Red stone, red sky, red soil
Last Diwali I rued the fact that I could never be home for this mid-semester festival. I had a blast instead with friends in the Bay Area. This year, amazingly, the food took a backseat even though I was with my family, and instead of celebrating at home, we skipped the festivities and the ear-splitting, incessant firecrackers in the city and went on a trip. We went back to north Karnataka: our route this time was Saundatti-Hampi-Aihole-Pattadkal-Badami-Kudala Sangama-Almatti. Below is a spread of one photo from each location respectively. As always, click through to Flickr for larger versions, and many more annotated photos of each site.
One of my adolescent fantasies was to drive a rough and ready jeep (4×4 vehicles are often generically called jeeps in India) through the rugged landscape and bad roads from Pune to my grandpa’s in Bagalkot. In this fantasy, my superior driving skills got me through the bruising country, and I drew up at the gate of our old house in a triumphant swirl of red dust. I was of course lissom, and wearing chic dark glasses, short shorts and a skimpy top.
Well.
The house, as you know, is gone. Let’s not even go near lissom or the short shorts. And it wasn’t a jeep, it was a small compact car, but boy did the rugged landscape, the superior driving, and the bad roads part work out just like I’d imagined. We encountered some of the best (NH4) and worst (too many to list) back roads in northern Karnataka. This was my first time truly driving a car for extended periods in India, and I enjoyed it immensely. The area is now very cash-crop-intensive, with sunflowers, corn, tobacco and sugarcane nearing harvest all around us. (This increase in this cashcropping, especially corn in the past decade, warrants a separate post, really. Michael Pollan is right – corn is fucking everywhere.)
A Bay area friend was frequently on my mind, as I thought of the history of the region, and about Kannada and Kannadigas. The state (Karnataka) and the language (Kannada) are hardly unique in their diversity of dialects, religious-cultural influences and histories, especially in the subcontinent. But it is still interesting to closely watch how our family, settled outside the state, adjusts to the subtle differences of word-usage and twang from district to district, and how we modulate our speech accordingly when we visit.
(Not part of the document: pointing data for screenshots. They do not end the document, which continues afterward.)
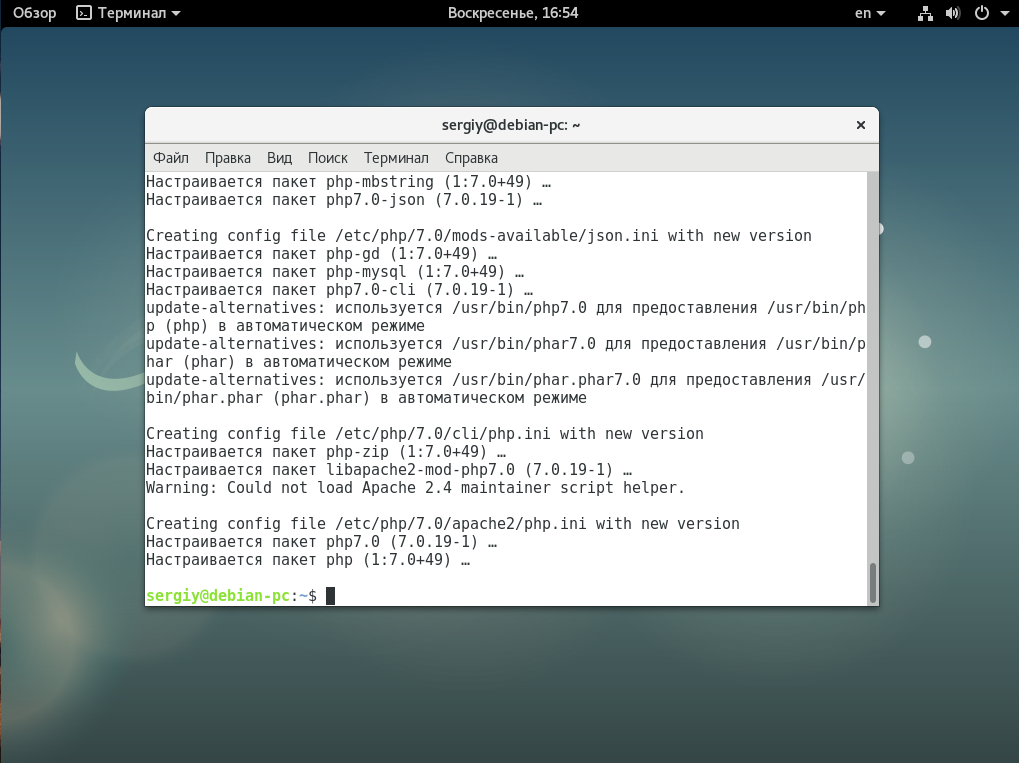
Task: Click the command prompt cursor line
Action: pyautogui.click(x=500, y=596)

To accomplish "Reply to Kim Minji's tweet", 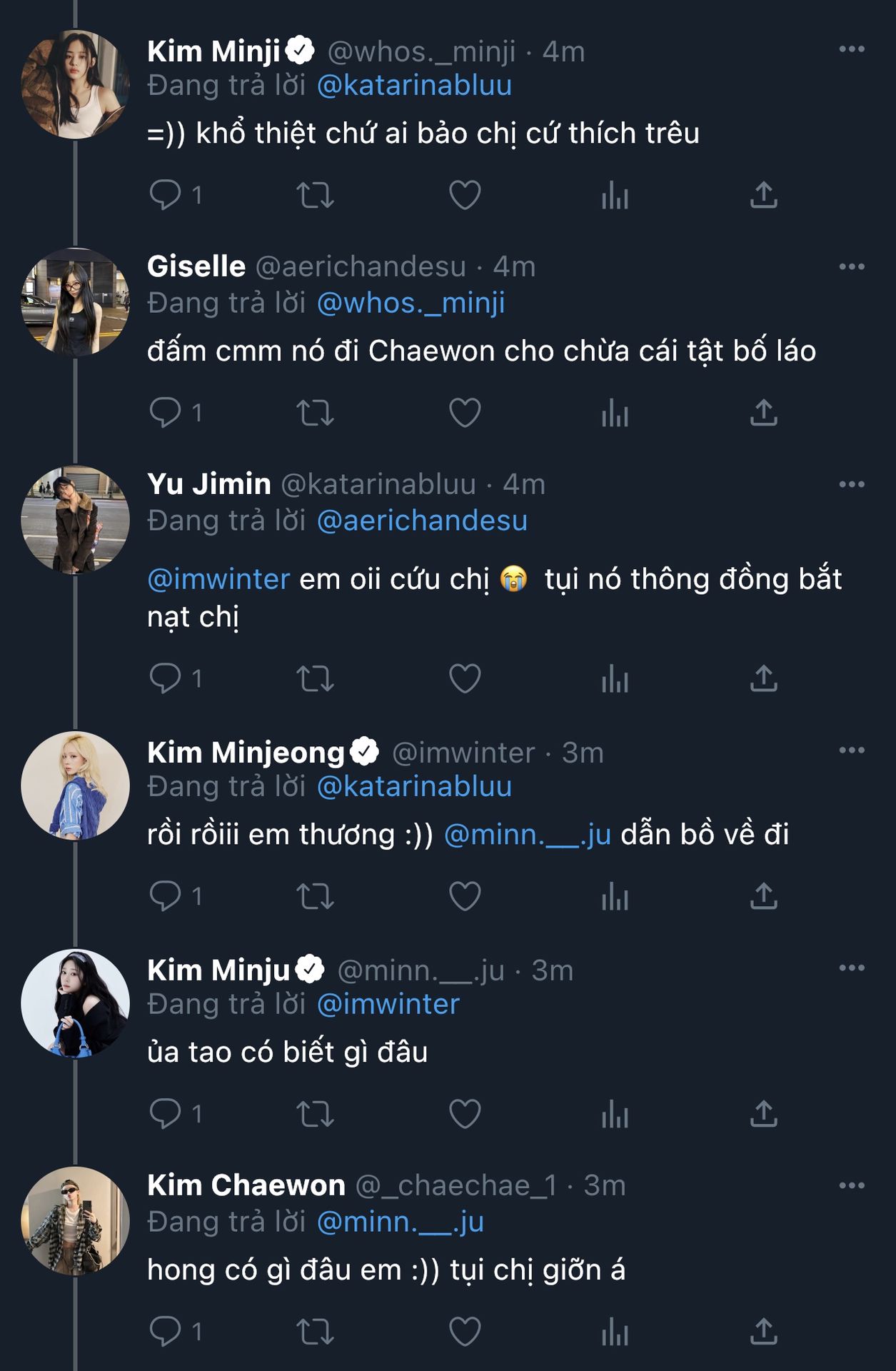I will point(166,195).
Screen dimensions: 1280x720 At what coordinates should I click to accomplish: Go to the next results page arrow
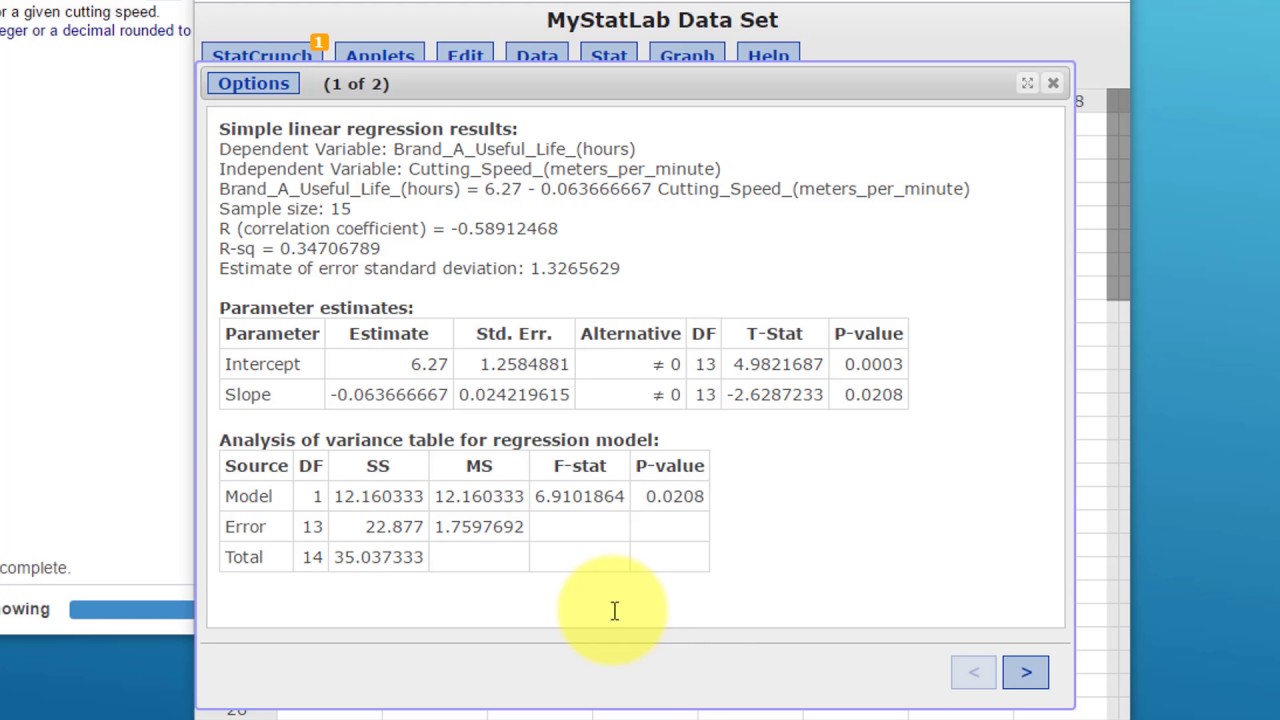tap(1025, 672)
When asking for directions, my father reverts to the rural Bijapur speech he spoke as a kid on the farm. My staunch Kannadiga-patriot brother-in-law insists on speaking “pure” Kannada the minute he crosses the border, his Marathi evaporating fast. Oh this red soil! he murmurs, his eyes misting over. He points out our “mistakes” and tells us how to speak the “correct” Kannada of southern Bangalore and Mysore. We roll our eyes, because we can still tell the northern Hubli strains in his accent. His sons mimic him in the hopes of getting the goodies they want to pry out of him, both cunningly bilingual in Marathi and Kannada since they learnt to speak. My sister and I freeze initially, and it takes us a while to acquire that delicious sing-song of Bijapur district-speak. We soon surprise ourselves with our fluency. My mother decides it’s not worth the effort – her Marathi is better, she taught the language for years, and her Kannada shows it. The ratio never falters with her.
The Maharashtra-Karnataka state border has been witness to serious tensions over these linguistic differences, each state wanting a piece of the meaty, tobacco-rich area. Like other census-based partitions in South Asia, it has not been a happy one, each side left feeling cheated out of the boundary arrangements. Bigots on either side proudly refuse to speak the other language, even though it is impossible not to be bilingual here. When we were kids and we would travel down the National Highway 4 (Bombay-Bangalore), sometimes during violent outbursts, my sister and I played a game – converse only in Marathi till the border town of Nipani, then only in Kannada. The one who used a word from the other language lost a point. We realised very early how porous our versions of both languages were – we kept losing points. It has remained like that, thankfully, and unlike many fools in both states, we don’t chase the vanishing horizon of excessive linguistic purity.
At the glorious ruins of Hampi, purity keeps tempting people into dangerous pasts. Local guidebooks and tourists are at pains to insist on the exclusively Kannadiga roots of the kingdom’s dynasties (even though Krishnadevaraya, its most famous king’s love for Telugu is well-known), the newly elected BJP government in Karnataka is only the latest in a long line of cheap memory-makers to cash in on Vijayanagara’s position as a Hindu bastion against Muslim intrusions into an imagined pure Indian culture. The stone carvings themselves, meanwhile, hint at more complex memories, of central Asian horse-traders, Indo-Persian and Dravidian architecture, Hindu mythology and art, animist deities, and a deliciously polyglot landscape.
History and language are, and ought to be, messy. I wish we’d focus on keeping our monuments clean and tidy, instead of the pasts and peoples they are traces of.